La lechería argentina atraviesa un fenómeno contradictorio: mientras el número de establecimientos productivos disminuye, la cantidad de animales en producción aumenta. Según datos del Observatorio de la Cadena Láctea Argentina (OCLA), en el último año cerraron 234 tambos (una caída del 2,57%), dejando el total nacional en 8.856 unidades. No obstante, el rodeo creció un 1,14%, alcanzando las 1.505.800 vacas. Este proceso de concentración indica que las empresas más grandes están absorbiendo la capacidad de las unidades más pequeñas para intentar sostener la escala.
A pesar de contar con más vacas por tambo, la rentabilidad del sector se ha tornado negativa desde noviembre de 2025. En febrero de 2026, el margen de un tambo promedio fue de -1,33%. Esta cifra se explica por un “fuerte desacople” entre el precio pagado al productor ($482,48 por litro) y el costo de producción real, que se ubica en $500,5. Para alcanzar un punto de equilibrio que contemple una rentabilidad mínima del capital, el tambero debería recibir al menos $567,8 por cada litro de leche entregado.
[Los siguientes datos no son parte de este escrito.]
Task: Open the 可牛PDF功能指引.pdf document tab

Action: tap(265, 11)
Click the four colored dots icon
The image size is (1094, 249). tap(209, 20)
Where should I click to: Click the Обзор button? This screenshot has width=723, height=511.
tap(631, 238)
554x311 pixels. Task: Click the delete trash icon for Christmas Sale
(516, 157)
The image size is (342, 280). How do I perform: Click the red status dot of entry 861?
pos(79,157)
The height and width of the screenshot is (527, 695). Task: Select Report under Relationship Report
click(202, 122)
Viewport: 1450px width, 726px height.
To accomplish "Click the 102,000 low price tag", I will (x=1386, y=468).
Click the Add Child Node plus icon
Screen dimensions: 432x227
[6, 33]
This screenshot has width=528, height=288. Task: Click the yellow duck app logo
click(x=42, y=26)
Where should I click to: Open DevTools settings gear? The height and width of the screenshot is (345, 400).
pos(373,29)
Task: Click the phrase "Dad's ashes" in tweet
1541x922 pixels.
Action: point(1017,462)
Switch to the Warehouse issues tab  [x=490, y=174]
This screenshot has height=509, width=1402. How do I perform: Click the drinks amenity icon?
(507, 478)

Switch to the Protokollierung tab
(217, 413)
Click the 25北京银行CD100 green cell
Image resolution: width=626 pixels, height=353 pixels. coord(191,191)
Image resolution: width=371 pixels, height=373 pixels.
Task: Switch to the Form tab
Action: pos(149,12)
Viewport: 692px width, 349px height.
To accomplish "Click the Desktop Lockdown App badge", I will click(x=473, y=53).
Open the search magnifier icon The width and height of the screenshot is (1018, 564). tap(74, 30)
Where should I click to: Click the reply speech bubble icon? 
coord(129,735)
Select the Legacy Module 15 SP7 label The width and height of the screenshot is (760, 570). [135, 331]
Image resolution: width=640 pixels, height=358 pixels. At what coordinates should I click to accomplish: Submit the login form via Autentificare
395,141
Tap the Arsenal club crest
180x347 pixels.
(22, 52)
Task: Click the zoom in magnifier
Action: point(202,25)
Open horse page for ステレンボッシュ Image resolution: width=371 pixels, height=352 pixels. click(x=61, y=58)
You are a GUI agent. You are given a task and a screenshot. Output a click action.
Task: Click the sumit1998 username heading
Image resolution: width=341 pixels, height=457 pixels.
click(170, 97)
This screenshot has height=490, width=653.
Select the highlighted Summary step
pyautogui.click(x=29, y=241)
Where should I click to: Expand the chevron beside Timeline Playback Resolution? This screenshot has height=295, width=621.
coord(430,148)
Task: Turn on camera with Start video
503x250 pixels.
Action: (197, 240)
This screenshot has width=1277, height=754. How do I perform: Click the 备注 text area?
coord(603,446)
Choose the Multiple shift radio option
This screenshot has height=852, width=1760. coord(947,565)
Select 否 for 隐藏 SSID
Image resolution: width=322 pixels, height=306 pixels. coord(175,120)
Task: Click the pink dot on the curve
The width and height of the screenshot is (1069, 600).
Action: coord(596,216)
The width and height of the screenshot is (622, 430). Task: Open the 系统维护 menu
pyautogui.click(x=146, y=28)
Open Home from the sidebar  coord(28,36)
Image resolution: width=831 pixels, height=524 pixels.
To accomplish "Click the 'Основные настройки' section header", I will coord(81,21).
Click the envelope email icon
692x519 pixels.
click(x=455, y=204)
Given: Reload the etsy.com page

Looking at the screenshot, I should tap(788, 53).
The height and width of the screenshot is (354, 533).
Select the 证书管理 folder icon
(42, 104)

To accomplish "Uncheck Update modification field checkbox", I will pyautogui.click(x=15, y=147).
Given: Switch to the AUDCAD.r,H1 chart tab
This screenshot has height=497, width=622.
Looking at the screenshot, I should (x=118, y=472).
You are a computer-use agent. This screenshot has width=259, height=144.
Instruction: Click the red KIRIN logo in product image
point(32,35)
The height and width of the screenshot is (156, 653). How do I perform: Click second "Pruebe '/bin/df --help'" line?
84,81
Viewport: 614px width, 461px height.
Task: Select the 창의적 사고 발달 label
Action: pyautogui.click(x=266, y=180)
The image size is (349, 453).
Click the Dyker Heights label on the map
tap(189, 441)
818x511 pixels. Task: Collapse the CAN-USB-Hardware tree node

La facturación de las empresas lácteas también refleja el deterioro económico, con una caída del 9,1% en pesos y del 11,4% en dólares en términos interanuales. Los especialistas señalan que la principal causa es el estancamiento del precio de la leche frente a una inflación persistente y el encarecimiento de los insumos. La relación insumo-producto ha empeorado notablemente; por ejemplo, la capacidad de compra de maíz por litro de leche cayó de la media histórica de 2 kilos a solo 1,8 kilos, encareciendo significativamente la alimentación del rodeo.
Ante la falta de perspectivas de mejora a corto plazo, algunas entidades como Meprolsafe y Carsfe han sugerido medidas extremas, como reducir la oferta de leche para presionar sobre el precio. La estrategia propuesta consiste en “desensillar hasta que aclare”, lo que implica frenar el crecimiento productivo, descartar vacas con problemas sanitarios (mastitis o tuberculosis) y rejuvenecer el rodeo sin ampliarlo. Esta reducción de la oferta buscaría equilibrar un mercado interno deprimido por el bajo consumo y las dificultades para exportar.
En conclusión, la lechería argentina se enfrenta a un desafío estructural donde la eficiencia productiva no alcanza para compensar la pérdida de poder adquisitivo del productor. El aumento de la carga animal en los establecimientos supervivientes genera sistemas de alimentación más caros y dependientes de granos externos, en un momento donde el precio de la leche no acompaña la suba de los costos operativos. Sin un ajuste en el precio relativo o una recuperación del mercado, el proceso de desaparición de pequeños y medianos tambos continuará profundizándose.